Open vikasvb90 opened 6 months ago
Great porposal @vikasvb90 !
Impact on search latencies: Life long impact of increased search latencies during concurrent execution of id based operations because of the fact that all id based requests are routed to all shards against being routed to single shard. With growth in number of shards, latencies increase drastically. With 2 shards search latencies are 20% higher when concurrent id based ops are being executed, with 4 shards 75%, with 8 shards 200% and with 16 shards 150%.
Curious, with higher number of shards we see better search performance becuase of concurrency, how come is it different here ?
Handling of Lucene's 2 billion doc limit breach: Since existing shards are not mutated, no further upserts can happen once it reaches 2 billion doc count limit (including deleted docs count).

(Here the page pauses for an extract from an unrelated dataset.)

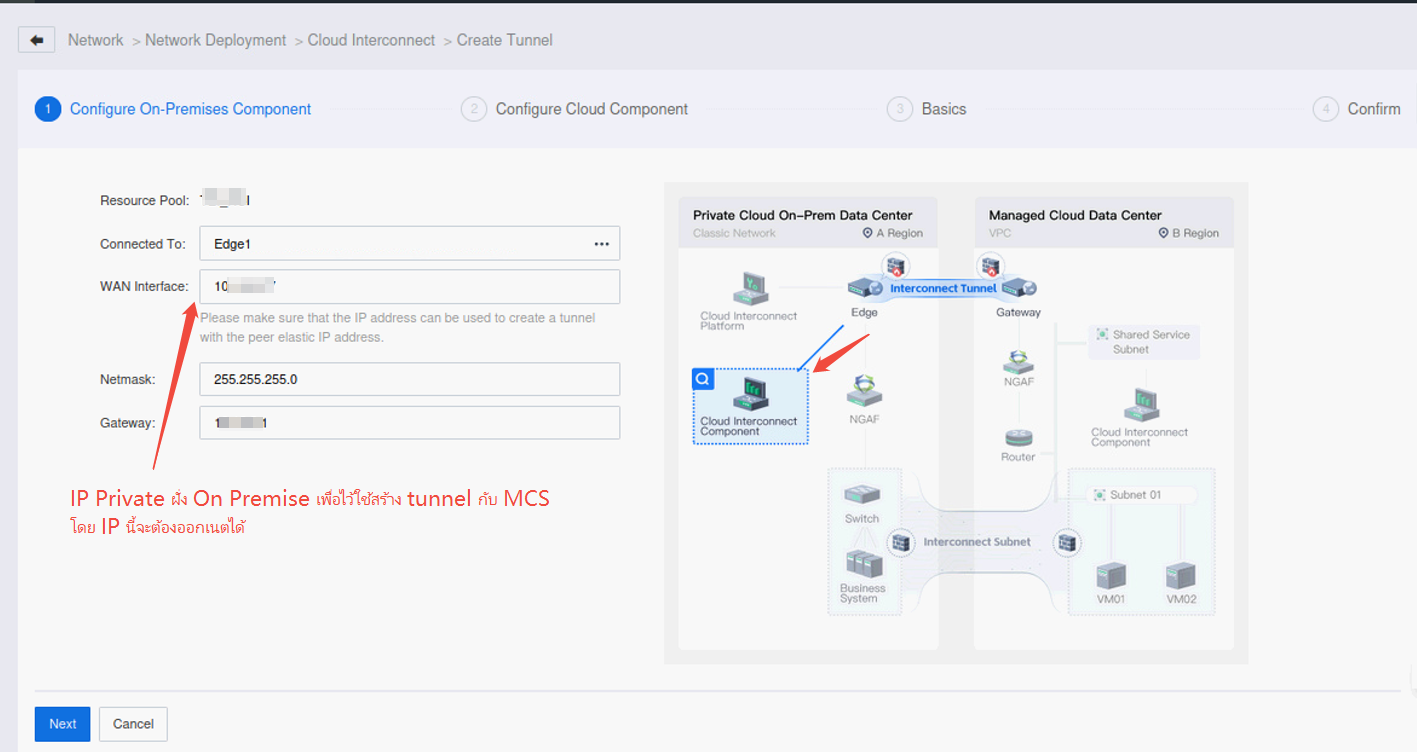This screenshot has height=752, width=1417.
Task: Open the Cloud Interconnect breadcrumb link
Action: [371, 40]
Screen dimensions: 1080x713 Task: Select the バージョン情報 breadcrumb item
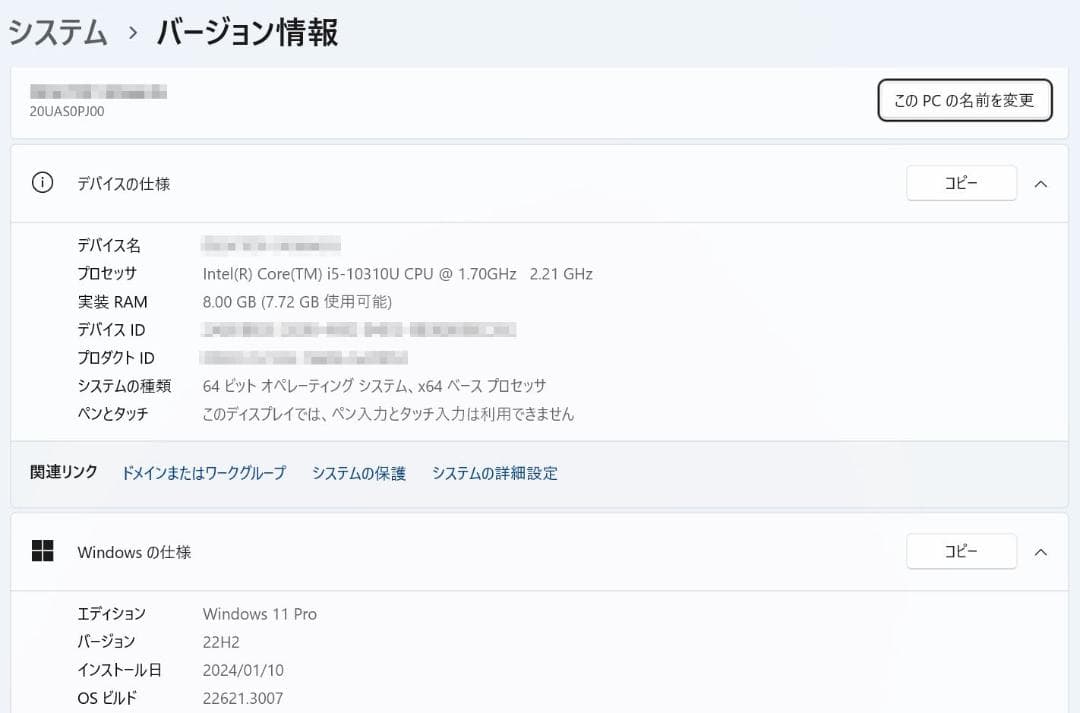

This is per segment level right ? Not per shard.
On a high level, both of the approaches will re-index the unlying lucene data structure. How is it different than doing below ?
Now in step -3, we need some modification in re-index API to create newer segment non-searchable until re-index finishes. Probably we can just copy the segments modifying their segment info with new shard details, we can save re-indexing the data as well here doing like this.
Curious, with higher number of shards we see better search performance becuase of concurrency, how come is it different here
In shard expansion approach, since document ids are not visible to customers, search requests are routed to all shards instead of just one shard because coordinator won't be able to determine right shard based on the doc id. Hence, significantly more IO and compute leading to higher search latencies.
This is per segment level right ? Not per shard.
No, this limit is imposed at Lucene Index i.e. an index shard in OS terms.
On a high level, both of the approaches will re-index the unlying lucene data structure.
Not true. Re-indexing isn't part of any of the proposed options above. In in-place physical split, no re-indexing is done and as I mentioned in section High level View of Split process
, delete by query is executed on segments of latest commit of the shard. And in shard expansion, en empty shard is brought up in the same shard key space and old shard data isn't mutated.
Will it be helpful to see if making segments grouped on the routing partition which a shard caters (e.g. if a shard caters to 0-128, we can have 4
groups of {[0,32),[32,64), [64,96), [96,128)} which will make the first log(num_groups) i.e. 2 in this example
splits very efficient on shards with respect to handling deletions of documents after split as it will purge the entire segments? New segments created within the child shard can continue to apply this invariant with respect to the shard routing range to ensure that splits are optimized for at least half the data as well going forward
@RS146BIJAY has an RFC around grouping the data in segments https://github.com/opensearch-project/OpenSearch/issues/13183 which we are discussing and was thinking how applicable it may be for such scenarios (but seems to optimize data storage for supporting splits)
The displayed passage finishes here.